Brytyjska sieć GAME rozpoczęła zbieranie zamówień o godzinie 14:00 polskiego czasu. Dziesięć minut później było już po wszystkim - wynika z narzekań opublikowanych na Twitterze.

W Stanach Zjednoczonych wyłączność na sprzedaż otrzymały sklepy Target, a sytuacja była podobna. Niektórzy zdążyli nawet dodać produkt do koszyka, ale już przy próbie zapłaty okazywało się, że działali za wolno.

Nie trzeba było długo czekać na oferty na eBayu

To sugeruje, że scalperzy kupowali z użyciem botów, które automatycznie prowadzą transakcję. Takie narzędzia są obecnie popularne, służąc także do wykupywania konsol obecnej generacji czy kart graficznych.

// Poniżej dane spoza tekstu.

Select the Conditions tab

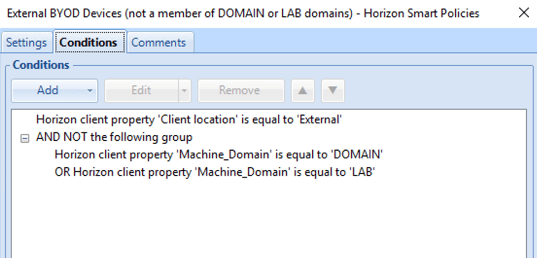coord(88,42)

W Polsce sytuacja jest nieco odmienna, ponieważ - wbrew wcześniejszym zapowiedziom - lodówki nie można kupić w sieci Amazon, a jedynie w sklepie Toynk. Ten dolicza sporo za przesyłkę, w wyniku czego ostateczna cena wynosi aż 638 złotych. To znacznie więcej, niż przelicznik z 99 euro - około 450 zł.

„Wysyłka jest od razu dodana do ceny - dlatego jest darmowa. Normalnie koszt wysyłki byłby dużo wyższy” - napisał polski oddział Xbox na Twitterze. Nie wyjaśniono jednak, jak doliczona kwota może być darmowa.